* [Stored data]:
_ _ _

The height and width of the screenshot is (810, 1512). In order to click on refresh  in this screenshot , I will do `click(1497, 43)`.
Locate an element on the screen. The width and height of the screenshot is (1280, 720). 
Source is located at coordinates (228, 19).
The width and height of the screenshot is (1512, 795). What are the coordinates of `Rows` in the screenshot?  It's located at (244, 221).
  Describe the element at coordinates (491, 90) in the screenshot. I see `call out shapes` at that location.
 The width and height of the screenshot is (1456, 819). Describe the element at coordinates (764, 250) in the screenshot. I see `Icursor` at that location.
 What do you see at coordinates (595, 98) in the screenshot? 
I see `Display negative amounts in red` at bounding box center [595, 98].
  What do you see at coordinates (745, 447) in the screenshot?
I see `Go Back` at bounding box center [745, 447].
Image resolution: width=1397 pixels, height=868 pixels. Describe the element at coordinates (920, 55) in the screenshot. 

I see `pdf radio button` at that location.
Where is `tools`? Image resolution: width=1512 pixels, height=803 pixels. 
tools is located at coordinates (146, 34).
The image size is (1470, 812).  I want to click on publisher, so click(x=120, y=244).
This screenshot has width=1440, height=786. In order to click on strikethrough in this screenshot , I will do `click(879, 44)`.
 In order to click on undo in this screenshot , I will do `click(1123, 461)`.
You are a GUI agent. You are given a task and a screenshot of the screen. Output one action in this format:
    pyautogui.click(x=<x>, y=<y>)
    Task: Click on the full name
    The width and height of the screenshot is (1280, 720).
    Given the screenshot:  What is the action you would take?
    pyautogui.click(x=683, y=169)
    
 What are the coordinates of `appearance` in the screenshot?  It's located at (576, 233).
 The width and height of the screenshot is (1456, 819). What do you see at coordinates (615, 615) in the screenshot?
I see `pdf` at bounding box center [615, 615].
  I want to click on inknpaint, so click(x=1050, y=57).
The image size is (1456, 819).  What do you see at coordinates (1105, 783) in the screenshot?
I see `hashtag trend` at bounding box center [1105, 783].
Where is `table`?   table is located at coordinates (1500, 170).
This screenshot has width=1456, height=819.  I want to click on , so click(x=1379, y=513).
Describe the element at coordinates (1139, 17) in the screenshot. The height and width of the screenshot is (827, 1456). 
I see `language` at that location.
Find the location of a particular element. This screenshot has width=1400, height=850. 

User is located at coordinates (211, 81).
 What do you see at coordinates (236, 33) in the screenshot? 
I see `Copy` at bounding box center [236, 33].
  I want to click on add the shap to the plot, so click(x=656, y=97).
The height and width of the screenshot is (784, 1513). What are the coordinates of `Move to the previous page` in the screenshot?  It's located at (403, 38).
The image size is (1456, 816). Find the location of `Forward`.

_ _ _

* [What you are asked to do]: Pull out each line of the material above that contains the string "resolution", treating uppercase and lowercase as different.

* [Solution below]:
Image resolution: width=1397 pixels, height=868 pixels. Describe the element at coordinates (920, 55) in the screenshot. 
Where is `tools`? Image resolution: width=1512 pixels, height=803 pixels. 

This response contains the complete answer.